Baell and Wulff now had a candidate drug that was smaller, very potent, and highly selective for the Kv1.3 channel.

This year Chandy's team showed that myelin-reactive T-cells from the brains of MS patients express Kv1.3 channels at a very high level and that blocking the channels prevents them from activating and attacking myelin.

"If you have a Kv1.3 blocker that selectively inhibits autoreactive T-cells, it's big news," Baell said. "Kv1.3 is a relatively unexplored clinical target for MS and other autoimmune disorders, and has not been clinically validated.

"They [Chandy's team] have the lock, and we now have a molecular blu-tak to block it."

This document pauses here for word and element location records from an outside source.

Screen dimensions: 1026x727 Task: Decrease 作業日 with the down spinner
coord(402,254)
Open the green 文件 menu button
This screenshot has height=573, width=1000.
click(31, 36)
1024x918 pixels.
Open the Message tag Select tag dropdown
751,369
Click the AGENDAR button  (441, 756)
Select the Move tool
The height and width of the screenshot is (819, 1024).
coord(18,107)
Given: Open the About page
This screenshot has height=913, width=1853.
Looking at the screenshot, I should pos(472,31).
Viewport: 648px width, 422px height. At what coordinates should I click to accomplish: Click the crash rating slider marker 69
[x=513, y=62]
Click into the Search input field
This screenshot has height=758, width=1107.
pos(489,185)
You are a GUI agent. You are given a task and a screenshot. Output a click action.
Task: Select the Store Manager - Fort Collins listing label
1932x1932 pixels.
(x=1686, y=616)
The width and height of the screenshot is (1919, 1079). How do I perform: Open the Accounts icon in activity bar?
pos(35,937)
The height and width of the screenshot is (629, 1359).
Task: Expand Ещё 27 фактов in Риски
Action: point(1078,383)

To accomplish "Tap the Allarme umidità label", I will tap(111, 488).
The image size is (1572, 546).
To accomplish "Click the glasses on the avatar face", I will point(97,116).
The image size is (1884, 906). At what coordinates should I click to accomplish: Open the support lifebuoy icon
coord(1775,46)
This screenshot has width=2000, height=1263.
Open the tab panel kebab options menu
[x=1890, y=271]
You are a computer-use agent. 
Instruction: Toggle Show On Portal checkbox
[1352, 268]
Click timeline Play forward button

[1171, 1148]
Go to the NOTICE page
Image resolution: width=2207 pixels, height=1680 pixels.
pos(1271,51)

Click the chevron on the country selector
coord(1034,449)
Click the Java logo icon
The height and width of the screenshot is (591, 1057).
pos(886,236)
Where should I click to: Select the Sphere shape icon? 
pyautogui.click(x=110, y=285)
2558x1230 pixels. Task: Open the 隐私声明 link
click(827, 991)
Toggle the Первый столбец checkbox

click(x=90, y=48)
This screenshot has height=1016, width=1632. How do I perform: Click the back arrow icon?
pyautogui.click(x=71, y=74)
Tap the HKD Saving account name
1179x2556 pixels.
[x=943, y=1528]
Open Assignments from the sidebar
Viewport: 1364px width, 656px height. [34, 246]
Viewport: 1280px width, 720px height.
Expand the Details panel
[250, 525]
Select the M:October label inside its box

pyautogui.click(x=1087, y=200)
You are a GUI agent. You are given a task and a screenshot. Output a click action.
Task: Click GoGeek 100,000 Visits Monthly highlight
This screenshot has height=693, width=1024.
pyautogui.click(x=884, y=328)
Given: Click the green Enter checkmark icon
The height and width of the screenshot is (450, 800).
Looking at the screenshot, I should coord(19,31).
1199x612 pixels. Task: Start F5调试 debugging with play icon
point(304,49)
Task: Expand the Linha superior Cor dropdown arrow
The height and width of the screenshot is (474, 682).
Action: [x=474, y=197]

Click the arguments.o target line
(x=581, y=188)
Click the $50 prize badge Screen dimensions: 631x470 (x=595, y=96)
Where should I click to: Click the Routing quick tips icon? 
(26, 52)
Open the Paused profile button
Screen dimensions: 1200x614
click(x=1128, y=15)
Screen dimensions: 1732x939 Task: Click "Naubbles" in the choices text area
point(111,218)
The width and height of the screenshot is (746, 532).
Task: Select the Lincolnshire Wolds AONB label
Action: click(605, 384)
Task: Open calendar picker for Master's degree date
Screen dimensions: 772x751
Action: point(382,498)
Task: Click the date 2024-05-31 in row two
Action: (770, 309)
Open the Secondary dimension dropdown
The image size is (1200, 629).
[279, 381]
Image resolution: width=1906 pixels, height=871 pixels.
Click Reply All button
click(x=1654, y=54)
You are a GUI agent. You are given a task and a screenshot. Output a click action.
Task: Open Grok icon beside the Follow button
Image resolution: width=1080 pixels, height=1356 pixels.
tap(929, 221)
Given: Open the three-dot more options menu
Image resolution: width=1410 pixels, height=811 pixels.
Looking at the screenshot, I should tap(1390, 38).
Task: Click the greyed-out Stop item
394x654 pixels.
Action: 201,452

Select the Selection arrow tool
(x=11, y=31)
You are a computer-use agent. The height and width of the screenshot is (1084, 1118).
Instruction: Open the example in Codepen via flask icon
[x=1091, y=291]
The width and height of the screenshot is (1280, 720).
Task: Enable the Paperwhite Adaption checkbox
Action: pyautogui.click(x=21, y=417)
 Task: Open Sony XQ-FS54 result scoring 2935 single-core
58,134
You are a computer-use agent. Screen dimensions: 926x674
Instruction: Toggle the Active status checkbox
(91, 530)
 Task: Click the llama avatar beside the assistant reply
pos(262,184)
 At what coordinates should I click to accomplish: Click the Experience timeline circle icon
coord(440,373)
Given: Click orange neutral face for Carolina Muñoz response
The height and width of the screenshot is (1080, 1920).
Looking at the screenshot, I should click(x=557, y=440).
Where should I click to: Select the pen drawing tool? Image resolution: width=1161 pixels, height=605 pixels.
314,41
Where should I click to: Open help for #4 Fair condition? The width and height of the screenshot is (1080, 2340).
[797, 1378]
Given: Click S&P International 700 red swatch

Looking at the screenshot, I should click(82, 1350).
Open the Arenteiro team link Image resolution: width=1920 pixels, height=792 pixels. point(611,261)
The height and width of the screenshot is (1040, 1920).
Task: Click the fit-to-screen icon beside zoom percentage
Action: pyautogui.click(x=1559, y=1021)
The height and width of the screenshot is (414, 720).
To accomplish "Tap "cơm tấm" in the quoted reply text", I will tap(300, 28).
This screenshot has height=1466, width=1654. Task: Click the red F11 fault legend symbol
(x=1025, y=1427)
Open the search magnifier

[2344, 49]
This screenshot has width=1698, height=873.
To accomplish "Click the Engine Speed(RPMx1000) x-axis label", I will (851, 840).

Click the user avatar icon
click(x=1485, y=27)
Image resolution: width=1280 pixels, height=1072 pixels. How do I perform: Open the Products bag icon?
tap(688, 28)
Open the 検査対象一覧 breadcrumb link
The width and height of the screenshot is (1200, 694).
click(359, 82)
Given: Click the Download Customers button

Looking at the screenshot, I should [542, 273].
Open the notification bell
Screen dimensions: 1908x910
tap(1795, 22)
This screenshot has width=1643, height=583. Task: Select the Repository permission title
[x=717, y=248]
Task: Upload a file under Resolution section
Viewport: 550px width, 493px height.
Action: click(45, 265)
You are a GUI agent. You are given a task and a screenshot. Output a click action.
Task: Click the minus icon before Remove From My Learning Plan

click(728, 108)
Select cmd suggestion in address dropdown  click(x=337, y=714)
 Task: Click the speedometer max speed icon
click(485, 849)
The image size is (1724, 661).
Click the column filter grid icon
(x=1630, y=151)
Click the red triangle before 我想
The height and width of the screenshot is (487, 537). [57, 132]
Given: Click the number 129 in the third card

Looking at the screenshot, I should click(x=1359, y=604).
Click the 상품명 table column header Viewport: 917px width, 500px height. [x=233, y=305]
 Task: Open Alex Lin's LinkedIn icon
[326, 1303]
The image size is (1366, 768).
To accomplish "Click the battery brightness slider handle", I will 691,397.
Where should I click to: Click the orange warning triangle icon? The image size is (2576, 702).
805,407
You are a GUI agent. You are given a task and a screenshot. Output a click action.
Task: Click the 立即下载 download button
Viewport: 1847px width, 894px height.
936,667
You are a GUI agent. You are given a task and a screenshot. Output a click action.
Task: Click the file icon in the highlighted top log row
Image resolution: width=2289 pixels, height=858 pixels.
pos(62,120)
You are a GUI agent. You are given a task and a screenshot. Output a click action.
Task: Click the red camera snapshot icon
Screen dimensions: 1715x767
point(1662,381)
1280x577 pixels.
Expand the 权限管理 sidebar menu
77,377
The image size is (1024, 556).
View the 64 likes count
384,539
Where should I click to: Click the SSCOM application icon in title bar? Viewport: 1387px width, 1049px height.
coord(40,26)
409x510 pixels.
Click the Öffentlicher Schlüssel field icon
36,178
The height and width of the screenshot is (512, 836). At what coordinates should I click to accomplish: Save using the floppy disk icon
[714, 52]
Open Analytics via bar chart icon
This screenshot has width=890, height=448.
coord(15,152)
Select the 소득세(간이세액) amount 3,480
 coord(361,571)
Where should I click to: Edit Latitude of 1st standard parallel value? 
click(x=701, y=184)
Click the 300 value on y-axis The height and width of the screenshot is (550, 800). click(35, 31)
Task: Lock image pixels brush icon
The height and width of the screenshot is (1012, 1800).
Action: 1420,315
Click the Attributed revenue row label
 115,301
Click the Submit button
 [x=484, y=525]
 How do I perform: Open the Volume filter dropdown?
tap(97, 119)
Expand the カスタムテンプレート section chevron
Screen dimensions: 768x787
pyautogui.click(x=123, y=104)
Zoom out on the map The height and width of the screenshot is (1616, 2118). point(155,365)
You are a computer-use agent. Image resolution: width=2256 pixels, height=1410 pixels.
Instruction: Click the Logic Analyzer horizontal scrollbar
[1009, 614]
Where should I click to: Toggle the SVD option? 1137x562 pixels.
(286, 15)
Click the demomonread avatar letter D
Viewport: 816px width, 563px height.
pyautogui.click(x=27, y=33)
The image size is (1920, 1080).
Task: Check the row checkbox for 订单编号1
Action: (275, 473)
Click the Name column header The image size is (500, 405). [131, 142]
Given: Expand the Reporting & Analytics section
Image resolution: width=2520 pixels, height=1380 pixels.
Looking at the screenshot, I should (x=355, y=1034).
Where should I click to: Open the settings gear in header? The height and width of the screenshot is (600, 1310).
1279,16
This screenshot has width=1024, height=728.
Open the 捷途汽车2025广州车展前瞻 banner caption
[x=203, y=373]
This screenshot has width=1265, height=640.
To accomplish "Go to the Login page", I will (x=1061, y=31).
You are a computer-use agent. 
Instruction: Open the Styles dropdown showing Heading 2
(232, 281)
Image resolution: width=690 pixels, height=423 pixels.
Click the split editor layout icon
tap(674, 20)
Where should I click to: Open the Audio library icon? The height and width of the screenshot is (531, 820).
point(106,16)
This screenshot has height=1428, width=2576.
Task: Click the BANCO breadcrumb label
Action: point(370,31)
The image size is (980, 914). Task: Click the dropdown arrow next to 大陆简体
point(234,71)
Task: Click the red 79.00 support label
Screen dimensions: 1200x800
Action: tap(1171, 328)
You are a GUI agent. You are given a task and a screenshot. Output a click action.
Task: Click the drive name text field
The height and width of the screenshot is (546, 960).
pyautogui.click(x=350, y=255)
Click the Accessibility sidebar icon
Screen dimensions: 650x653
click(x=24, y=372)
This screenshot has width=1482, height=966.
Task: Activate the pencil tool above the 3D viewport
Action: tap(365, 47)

WEHI patented Baell's potent khellinone derivatives. Since then, he and Wulff, with help from postdoctoral chemist Dr Andrew Harvey, have developed compounds which are even more potent: they block Kv1.3 channels at concentrations of 80nM (= 0.08 micromolar).

WEHI licensed the IP, comprising three separate patents, to Iliad Pharmaceuticals, which was acquired by Adelaide biopharma Bionomics (ASX:BNO) this year. Bionomics now has the rights to develop a promising and novel drug candidate for multiple sclerosis.

Apart from humans, only miniature pigs and rats -- not mice -- are known to naturally express Kv1.3 in autoreactive T-cells. Bionomics is currently testing Baell's compounds in rats which exhibit a human-like autoimmune disorder to see if their symptoms abate.

This month Baell received the Royal Australian Chemical Institute's Biota Award for Medicinal Chemistry, for a paper describing his research, published in the Journal of Medicinal Chemistry.